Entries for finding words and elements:
· · · ·

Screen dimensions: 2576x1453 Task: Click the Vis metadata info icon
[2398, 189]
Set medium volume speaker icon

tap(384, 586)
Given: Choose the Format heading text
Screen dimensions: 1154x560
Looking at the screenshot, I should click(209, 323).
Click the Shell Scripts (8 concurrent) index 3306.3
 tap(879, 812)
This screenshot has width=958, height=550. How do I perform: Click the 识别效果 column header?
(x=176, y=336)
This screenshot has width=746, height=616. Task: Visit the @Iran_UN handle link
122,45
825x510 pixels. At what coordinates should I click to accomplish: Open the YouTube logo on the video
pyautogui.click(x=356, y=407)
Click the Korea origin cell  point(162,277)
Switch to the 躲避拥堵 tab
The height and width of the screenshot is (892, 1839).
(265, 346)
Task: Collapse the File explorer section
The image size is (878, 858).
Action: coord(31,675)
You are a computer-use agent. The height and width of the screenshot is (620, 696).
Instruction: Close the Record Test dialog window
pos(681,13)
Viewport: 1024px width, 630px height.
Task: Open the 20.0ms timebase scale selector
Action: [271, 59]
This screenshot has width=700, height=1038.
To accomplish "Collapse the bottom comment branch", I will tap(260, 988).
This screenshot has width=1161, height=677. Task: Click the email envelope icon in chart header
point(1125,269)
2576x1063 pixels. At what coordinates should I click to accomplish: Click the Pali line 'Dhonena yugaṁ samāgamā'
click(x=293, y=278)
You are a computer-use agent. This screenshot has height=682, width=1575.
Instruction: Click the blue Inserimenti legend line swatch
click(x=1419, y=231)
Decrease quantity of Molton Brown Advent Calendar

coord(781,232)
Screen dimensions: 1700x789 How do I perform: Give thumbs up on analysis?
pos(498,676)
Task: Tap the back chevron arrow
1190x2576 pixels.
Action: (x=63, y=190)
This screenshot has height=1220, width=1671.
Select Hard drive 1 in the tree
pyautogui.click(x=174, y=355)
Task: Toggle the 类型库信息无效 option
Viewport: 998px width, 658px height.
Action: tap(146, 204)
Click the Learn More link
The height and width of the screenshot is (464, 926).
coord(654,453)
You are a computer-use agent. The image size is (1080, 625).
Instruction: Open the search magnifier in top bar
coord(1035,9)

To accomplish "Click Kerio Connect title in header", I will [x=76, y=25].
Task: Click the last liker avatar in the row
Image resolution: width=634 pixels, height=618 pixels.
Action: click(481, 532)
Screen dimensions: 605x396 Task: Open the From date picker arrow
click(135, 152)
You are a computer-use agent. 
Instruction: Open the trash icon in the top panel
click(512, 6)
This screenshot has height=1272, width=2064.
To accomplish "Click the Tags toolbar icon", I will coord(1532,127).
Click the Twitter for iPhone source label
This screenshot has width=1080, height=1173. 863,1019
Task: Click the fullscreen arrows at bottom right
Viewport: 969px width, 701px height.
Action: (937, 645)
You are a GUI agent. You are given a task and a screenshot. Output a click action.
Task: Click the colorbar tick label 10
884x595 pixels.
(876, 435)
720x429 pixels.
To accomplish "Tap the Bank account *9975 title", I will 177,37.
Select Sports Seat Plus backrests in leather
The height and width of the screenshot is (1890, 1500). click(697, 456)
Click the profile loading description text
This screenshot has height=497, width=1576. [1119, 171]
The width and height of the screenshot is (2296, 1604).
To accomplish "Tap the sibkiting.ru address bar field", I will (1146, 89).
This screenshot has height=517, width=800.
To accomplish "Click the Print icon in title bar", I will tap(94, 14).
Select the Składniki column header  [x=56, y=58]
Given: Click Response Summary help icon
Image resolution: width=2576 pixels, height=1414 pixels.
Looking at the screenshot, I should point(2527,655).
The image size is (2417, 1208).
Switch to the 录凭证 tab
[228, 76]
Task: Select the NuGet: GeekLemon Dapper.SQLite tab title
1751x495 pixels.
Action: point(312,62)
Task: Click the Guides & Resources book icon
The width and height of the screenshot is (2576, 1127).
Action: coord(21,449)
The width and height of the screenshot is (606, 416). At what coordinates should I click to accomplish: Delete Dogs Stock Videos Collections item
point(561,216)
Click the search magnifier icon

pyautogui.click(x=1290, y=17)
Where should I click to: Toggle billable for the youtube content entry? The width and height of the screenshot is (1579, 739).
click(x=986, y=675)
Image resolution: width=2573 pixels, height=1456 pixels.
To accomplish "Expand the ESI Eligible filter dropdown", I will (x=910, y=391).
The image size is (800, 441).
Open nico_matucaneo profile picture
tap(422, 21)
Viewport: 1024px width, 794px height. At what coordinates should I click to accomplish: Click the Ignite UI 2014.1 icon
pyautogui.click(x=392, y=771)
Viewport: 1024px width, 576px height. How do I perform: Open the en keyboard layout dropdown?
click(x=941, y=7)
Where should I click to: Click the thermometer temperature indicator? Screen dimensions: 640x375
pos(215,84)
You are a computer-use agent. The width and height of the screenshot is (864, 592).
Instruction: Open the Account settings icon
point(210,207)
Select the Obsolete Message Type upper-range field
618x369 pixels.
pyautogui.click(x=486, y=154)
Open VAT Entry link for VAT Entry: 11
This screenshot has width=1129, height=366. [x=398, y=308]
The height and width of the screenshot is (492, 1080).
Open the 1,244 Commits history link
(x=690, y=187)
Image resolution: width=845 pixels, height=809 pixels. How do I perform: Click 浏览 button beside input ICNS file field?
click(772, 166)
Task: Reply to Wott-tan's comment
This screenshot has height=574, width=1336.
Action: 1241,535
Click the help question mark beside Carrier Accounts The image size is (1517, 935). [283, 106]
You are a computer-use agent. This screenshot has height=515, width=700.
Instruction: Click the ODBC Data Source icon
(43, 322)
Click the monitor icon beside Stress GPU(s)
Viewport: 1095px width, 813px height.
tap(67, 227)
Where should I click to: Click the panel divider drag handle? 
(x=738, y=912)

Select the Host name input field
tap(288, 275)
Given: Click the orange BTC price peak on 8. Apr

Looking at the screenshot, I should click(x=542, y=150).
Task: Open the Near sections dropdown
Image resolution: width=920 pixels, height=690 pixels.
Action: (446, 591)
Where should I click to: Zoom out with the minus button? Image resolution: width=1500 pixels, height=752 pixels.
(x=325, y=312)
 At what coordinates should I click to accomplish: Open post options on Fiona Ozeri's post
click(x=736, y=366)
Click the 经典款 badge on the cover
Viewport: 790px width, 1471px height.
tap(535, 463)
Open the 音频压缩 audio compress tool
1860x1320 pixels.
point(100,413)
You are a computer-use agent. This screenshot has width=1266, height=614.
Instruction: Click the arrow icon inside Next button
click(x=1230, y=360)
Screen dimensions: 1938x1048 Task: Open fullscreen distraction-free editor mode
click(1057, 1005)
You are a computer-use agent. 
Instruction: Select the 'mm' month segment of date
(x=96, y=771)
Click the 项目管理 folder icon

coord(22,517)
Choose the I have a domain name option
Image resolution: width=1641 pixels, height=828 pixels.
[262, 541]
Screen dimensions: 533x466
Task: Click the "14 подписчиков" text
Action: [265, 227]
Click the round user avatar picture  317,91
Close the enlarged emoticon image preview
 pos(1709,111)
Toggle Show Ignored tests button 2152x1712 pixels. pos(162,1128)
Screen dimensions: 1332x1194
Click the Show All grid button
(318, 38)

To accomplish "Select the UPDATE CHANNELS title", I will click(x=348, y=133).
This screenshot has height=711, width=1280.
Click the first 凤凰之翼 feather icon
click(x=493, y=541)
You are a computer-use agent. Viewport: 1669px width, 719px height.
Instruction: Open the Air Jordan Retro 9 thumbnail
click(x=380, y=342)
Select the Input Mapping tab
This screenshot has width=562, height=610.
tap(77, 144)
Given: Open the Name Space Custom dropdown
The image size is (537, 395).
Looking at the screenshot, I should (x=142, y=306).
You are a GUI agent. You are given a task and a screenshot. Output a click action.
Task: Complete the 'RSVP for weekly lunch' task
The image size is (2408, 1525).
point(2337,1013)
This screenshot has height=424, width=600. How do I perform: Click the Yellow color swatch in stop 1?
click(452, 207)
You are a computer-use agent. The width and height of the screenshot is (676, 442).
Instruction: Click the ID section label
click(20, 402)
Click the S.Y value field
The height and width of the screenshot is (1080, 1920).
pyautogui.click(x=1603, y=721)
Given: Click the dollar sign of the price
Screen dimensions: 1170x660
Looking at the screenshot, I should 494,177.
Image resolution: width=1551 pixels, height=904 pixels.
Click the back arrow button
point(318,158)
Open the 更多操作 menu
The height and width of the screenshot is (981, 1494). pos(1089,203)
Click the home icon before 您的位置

· · · ·

• **Instruction**:
Can you reproduce the data without any changes, starting at the first line and ending at the line that contains "Action: coord(31,675)"?

• **Result of the task**:
Screen dimensions: 2576x1453 Task: Click the Vis metadata info icon
[2398, 189]
Set medium volume speaker icon

tap(384, 586)
Given: Choose the Format heading text
Screen dimensions: 1154x560
Looking at the screenshot, I should click(209, 323).
Click the Shell Scripts (8 concurrent) index 3306.3
 tap(879, 812)
This screenshot has width=958, height=550. How do I perform: Click the 识别效果 column header?
(x=176, y=336)
This screenshot has width=746, height=616. Task: Visit the @Iran_UN handle link
122,45
825x510 pixels. At what coordinates should I click to accomplish: Open the YouTube logo on the video
pyautogui.click(x=356, y=407)
Click the Korea origin cell  point(162,277)
Switch to the 躲避拥堵 tab
The height and width of the screenshot is (892, 1839).
(265, 346)
Task: Collapse the File explorer section
The image size is (878, 858).
Action: coord(31,675)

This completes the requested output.